What to produce:
Write the next few sentences of the text below on the single top quark finding at Fermilab, starting after its last sentence.

Excerpt provided:
○ ○ ○ ○ ○

On December 8, the lab announced the first evidence that top quarks are produced not only in top-antitop quark pairs through the strong interaction but also as single
top quarks and antiquarks through the electroweak interaction.
 The announcement is particularly exciting for Associate Professor of Physics Meenakshi Narain, who played a key role in the analysis of data that led to the discovery of this particle 11 years ago.
For this most recent finding, Narain and Leonard Christofek, a postdoctoral research associate in physics, worked with Boston University postdoctoral researcher Shabnam
Jabeen and graduate student Monica Pangilinan.
DZero is a major international collaboration that studies proton-antiproton collisions at Fermilab's Tevatron collider, the world's fastest energy accelerator. Brown physicists were founding members of DZero; Professor David Cutts, Associate Professor Greg Landsberg, and Professor Richard Partridge continue to have major roles,
with responsibilities for key components of the detector such as data
acquisition and luminosity
monitor. They also have held leadership positions in the physics analysis of the data collected. With
Narain, they shared the excitement of the top quark discovery in 1995. At the time, Partridge also lead
an analysis group with a direct role in this discovery.
The
heaviest known elementary particle, the top quark has the same mass as
a gold atom and is one of the fundamental building blocks of nature. In
this case the top quarks were produced in high-energy collisions of protons
and antiprotons at Fermilab's Tevatron particle accelerator.

○ ○ ○ ○ ○

Raw data:
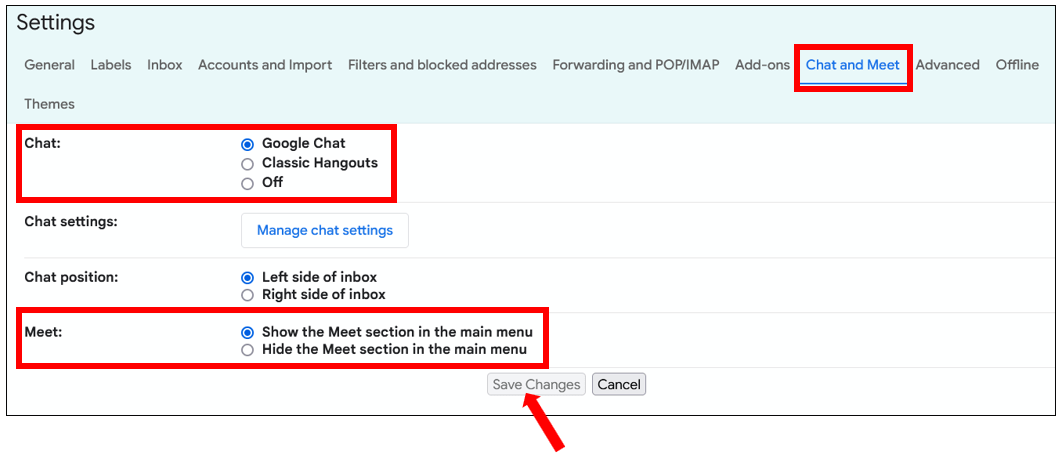Click the Save Changes button
The image size is (1062, 458).
(536, 384)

○ ○ ○ ○ ○

Answer for this exercise:
Discovering
and measuring this new production process for the top quark is important. The analysis may reveal unexpected
properties of the heaviest quark. Measuring how often top quarks are produced in this way can also tell physicists
whether even more massive and so far undetected quarks exist. Study of single top decays can also
help in the search for another particle that theorists have predicted to exist - the Higgs Boson, believed to be responsible for generating the mass we
associate with elementary particles.
Physicists
had been looking for the single top quark production process for
many years. The signature of
single top quark production is hard to distinguish from many other processes
that occur in proton-antiproton collisions. Only with new analysis techniques,
used to study the large amounts of new data collected at the Tevatron, were
physicists in DZero finally able to detect this process.